Shorn of their commercials, the episodes last about 40 minutes. The absence of 30-second spots wasn’t Sony’s choice, Coller said, but rather a reflection of advertisers’ indifference. “I’m hoping that one day the advertisers will say, ‘Hey, I want in on this,’ ” she said.

The company expects to add downloadable episodes from three more soaps within a year, Coller said, probably starting with “Days of Our Lives.” The lineup also could include shows from a defunct soap or two, she said, such as “Santa Barbara,” to which Sony already holds the distribution rights.

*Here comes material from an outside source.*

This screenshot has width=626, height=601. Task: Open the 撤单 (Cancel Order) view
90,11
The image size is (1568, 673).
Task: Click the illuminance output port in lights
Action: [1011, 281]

What’s more, Coller said the company is planning to offer a service that would transmit episodes automatically to people’s homes, but they’d still be stored on their computers.

Larry Gerbrandt, chief content officer for research firm Kagan World Media, said that kind of automatic downloading would help solve the problem of long downloading times.

“One of the interesting things about this, when you really think about it, is that anybody with a VCR or a TiVo or a Replay [digital recorder] could do the same thing at no cost,” Gerbrandt said. “What you’re really paying for, with your $10 a month, is your inability to program your VCR.”